On Thu, Sep 08, 2011 at 09:18:30AM -0500, Clark, Rob wrote:
On Thu, Sep 8, 2011 at 4:57 AM, Sumit Semwal sumit.semwal@linaro.org wrote:
Ok, so do you think the following as dma_buf_ops would be ok? - create, - attach_device, - rename {get, put}_scatterlist to "buffer_{map, unmap}, adding struct device*
actually, all I think we needed was to add 'struct device *' to get_scatterlist (and maybe doesn't hurt for put).. I'm not entirely sure why we need create/attach_device? The create fxn especially seems wrong.. what if you are the 2nd device to import the buffer?
Well, the create would just create the abstract handle, so you can attach devices.
All the discussion about deferring allocation of backing pages could still be handled in the first get_scatterlist() call.
Well, the original patch only has the get_scatterlist in dma_buf_ops. So you'll only know about that one device (and maybe the originator), which is not enough. Hence the attach_device. And after the first get_scatterlist we can't move the backing storage anymore.
Now I think we could always change that (userspace just sees some abstract handle) but I fear that switching (kernel-internally) to a two-step approach will be quite a bit of work after some drivers/subsytems start to use dma_buf.
Something else that got lost a bit in the attach_device discussion: I think we should directly return the scatterlist mapped into the address space of the mapping device (and hence call it map/unmap to keep in line with the existing dma api). That hopefully gives us a bit more leeway to do insane stuff with the backing storage (like device->device dma for e.g. ip blocks that can directly access gpu address space).
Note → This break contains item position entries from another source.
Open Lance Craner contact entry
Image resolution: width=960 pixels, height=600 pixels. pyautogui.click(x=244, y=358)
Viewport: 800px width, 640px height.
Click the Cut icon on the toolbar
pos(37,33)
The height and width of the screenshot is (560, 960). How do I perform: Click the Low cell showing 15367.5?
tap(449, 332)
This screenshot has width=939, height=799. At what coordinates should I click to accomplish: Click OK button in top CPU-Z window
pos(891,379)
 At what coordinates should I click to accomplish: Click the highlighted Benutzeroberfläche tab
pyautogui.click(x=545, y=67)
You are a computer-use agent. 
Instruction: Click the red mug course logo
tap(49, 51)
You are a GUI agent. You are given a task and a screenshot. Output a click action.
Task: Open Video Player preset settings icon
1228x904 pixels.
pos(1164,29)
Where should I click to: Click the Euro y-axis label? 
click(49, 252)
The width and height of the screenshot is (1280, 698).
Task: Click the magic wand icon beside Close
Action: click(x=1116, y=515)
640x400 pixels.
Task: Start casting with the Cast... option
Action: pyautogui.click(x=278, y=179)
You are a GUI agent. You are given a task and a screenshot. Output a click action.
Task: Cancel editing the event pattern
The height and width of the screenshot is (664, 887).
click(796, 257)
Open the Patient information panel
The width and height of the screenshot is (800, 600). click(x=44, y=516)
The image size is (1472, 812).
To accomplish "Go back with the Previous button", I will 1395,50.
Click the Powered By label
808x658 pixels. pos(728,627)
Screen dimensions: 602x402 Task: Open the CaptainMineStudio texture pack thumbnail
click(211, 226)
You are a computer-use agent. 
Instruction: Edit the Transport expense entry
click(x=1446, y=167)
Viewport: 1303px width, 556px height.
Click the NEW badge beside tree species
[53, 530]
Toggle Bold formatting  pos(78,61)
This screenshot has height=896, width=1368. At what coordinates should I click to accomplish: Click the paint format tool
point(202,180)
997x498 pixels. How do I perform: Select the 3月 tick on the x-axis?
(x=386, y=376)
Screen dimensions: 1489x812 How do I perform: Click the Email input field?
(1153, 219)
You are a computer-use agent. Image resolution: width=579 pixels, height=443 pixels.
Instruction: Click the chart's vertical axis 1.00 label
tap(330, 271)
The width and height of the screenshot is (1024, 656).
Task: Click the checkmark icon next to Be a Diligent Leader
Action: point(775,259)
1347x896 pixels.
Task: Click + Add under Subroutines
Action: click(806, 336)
Hence my proposal to add a struct device * parameter.
I think the interesting questions are:
- what to add to 'struct device_dma_parameters'
I think that would be highly (and imo should be) platform specific, e.g. on ARM a few things cascades like - normal pages -> large pages (due to puny tlbs) -> contigous - cached -> uncached memory - anything else totally insane (like all of mem -> only from one bank)
We could implement this by a chain of allocators with page_alloc at the top and cma_alloc at the bottom. Arbitration could then take all know devices and walk down the allocator list untill it fits.
btw, recent Intel gpus can use large pages (32kb), so that allocator infrastructure could perhaps be shared.
- how to handle things like "I need luma over here, chroma over
there".. maybe this could be handled by making luma and chroma two buffers, and having some sub-devices?
Yeah I think for devices with extremely stringet requirements splitting planar yuv formats into 2 or 3 buffers is the only way to go. If it's getting more extreme I think it's approaching the time to throw in the towel and tell the hw engineers to fix up their mess.
Obviously, the 'release' callback should then take care of doing all book-keeping related to 'de-attaching' struct device* as well. Then we can have a 'central allocator' device which will use this framework to allow negotiation and sync'ing. Also in absence of this central allocator device, one of the subsystems can take up the role of allocator in the earlier-suggested way?
central allocator or not, I don't think that the importing device should know or care.. *who* allocates and *who* imports, doesn't really seem relevant to me for dmabuf API..
Yeah, I agree. As long as we shovel the get_scatterlist through an internal api and so separate the allocator of the backing storage from dma_buf api users, we should be free to change things without too much work.
I think for that I'd be good to have an inline encapsulating the abstract function call, so we can later change it to e.g. a central platfrom-specific allocator. I.e.
struct scatterlist *dma_buf_get_scatterlist(struct dma_buf *) { return dma_buf->ops->get-scatterlist(dma_buf); }
Cheers, Daniel